> TASK TO CARRY OUT
Render each line of the listing below as one string in a JSON list, skipping blank lines and leaving out the pictures.

> INFORMATION PROVIDED

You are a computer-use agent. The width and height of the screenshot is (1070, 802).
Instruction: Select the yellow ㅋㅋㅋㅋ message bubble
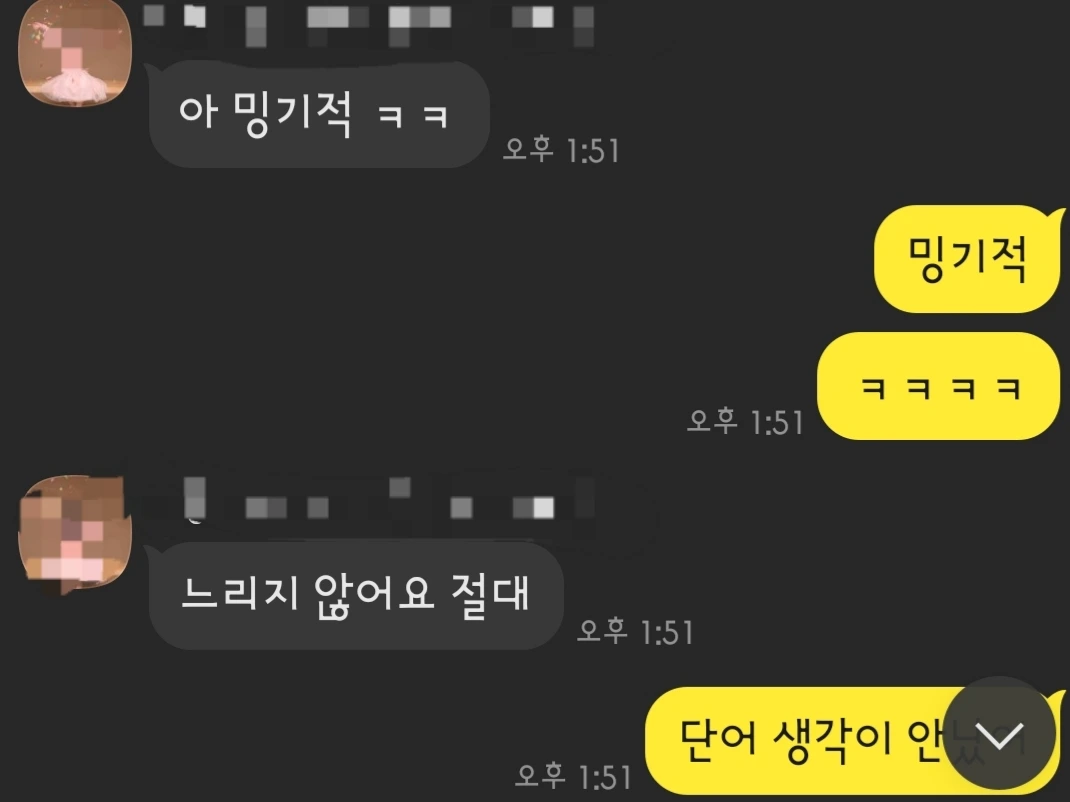939,386
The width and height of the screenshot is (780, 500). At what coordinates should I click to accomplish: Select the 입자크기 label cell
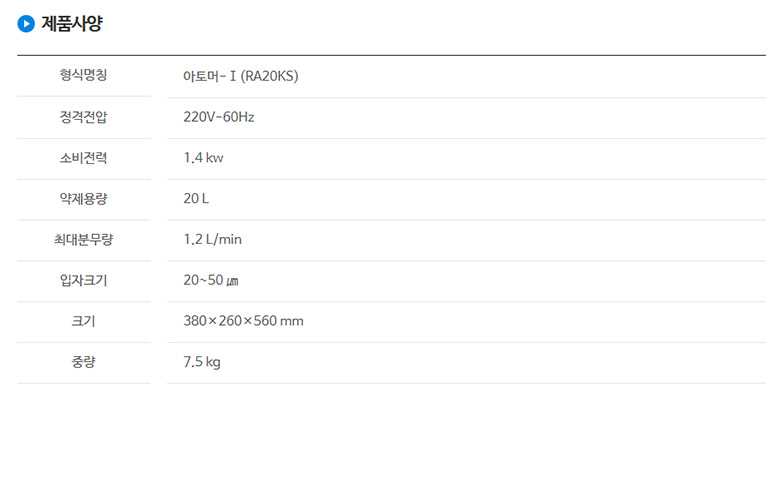tap(84, 280)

> SOLUTION
[
  "You are a computer-use agent. The width and height of the screenshot is (1070, 802).",
  "Instruction: Select the yellow ㅋㅋㅋㅋ message bubble",
  "939,386",
  "The width and height of the screenshot is (780, 500). At what coordinates should I click to accomplish: Select the 입자크기 label cell",
  "tap(84, 280)"
]